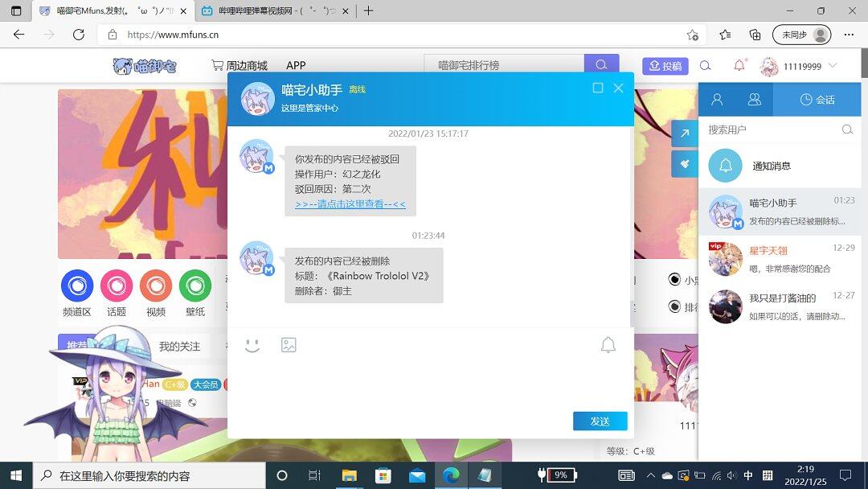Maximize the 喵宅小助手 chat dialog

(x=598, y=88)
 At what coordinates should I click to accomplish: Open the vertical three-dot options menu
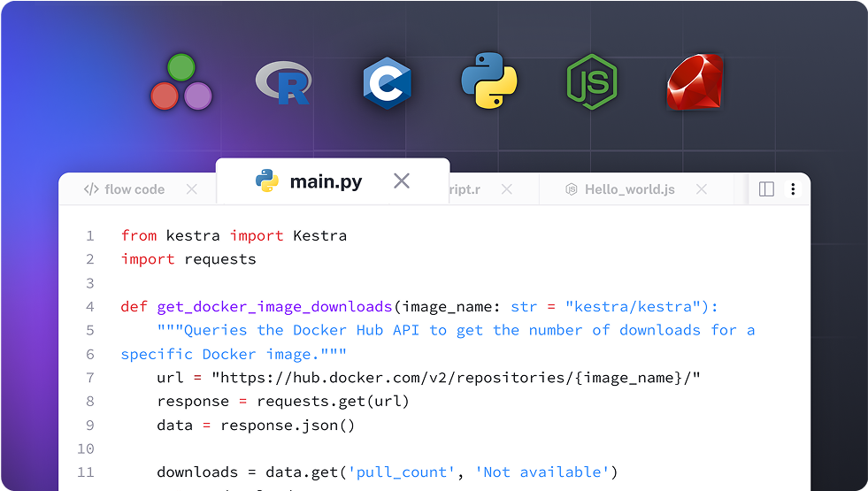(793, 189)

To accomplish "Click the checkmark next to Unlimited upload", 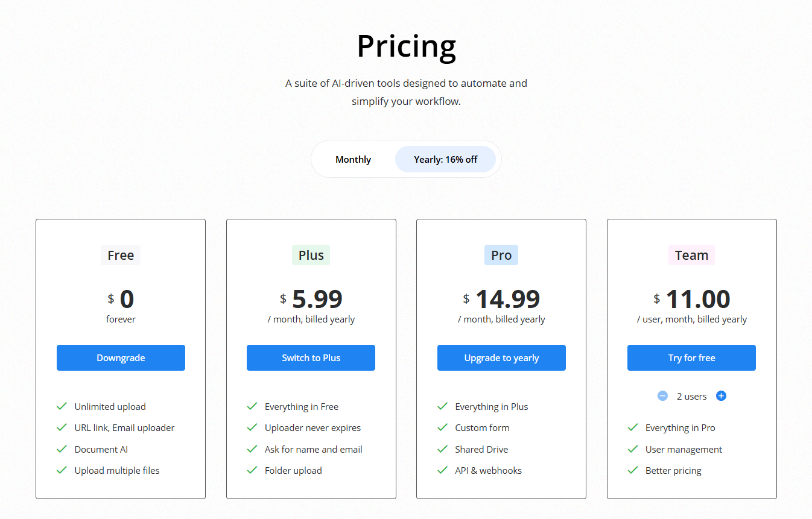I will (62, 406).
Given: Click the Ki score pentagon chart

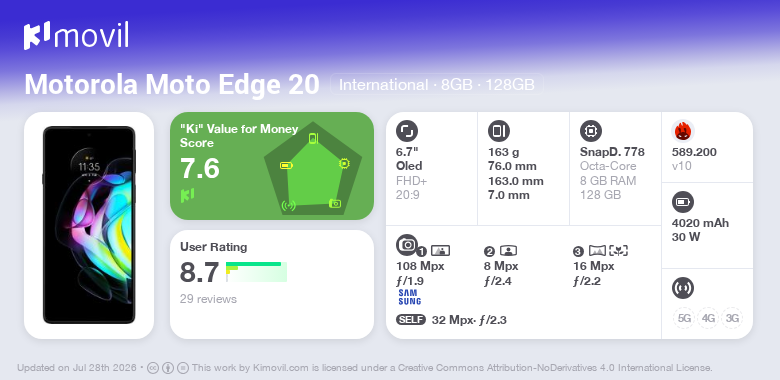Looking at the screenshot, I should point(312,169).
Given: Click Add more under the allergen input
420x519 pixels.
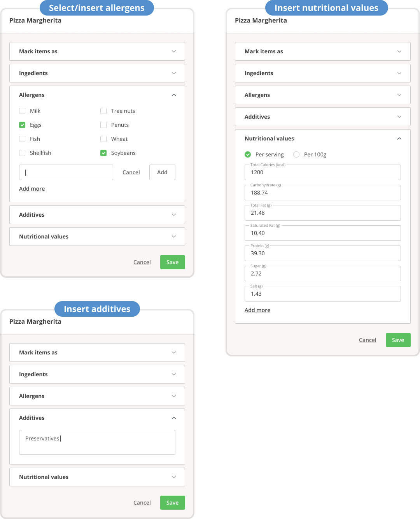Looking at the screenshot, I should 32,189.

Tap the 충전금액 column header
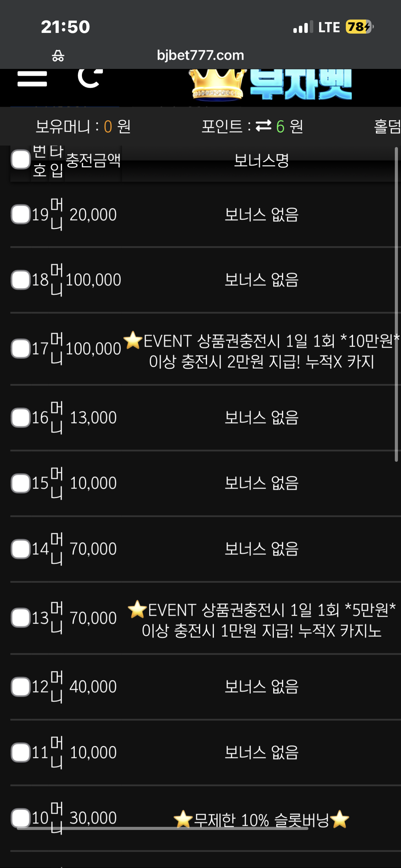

────

## Problem to work on
The line containing "Given: Click the Ki score pentagon chart" and each line after it through the end of the listing above are to be written out exactly, without the pictures.

## Response
Given: Click the Ki score pentagon chart

Looking at the screenshot, I should point(312,169).
Given: Click Add more under the allergen input
420x519 pixels.
Looking at the screenshot, I should 32,189.

Tap the 충전금액 column header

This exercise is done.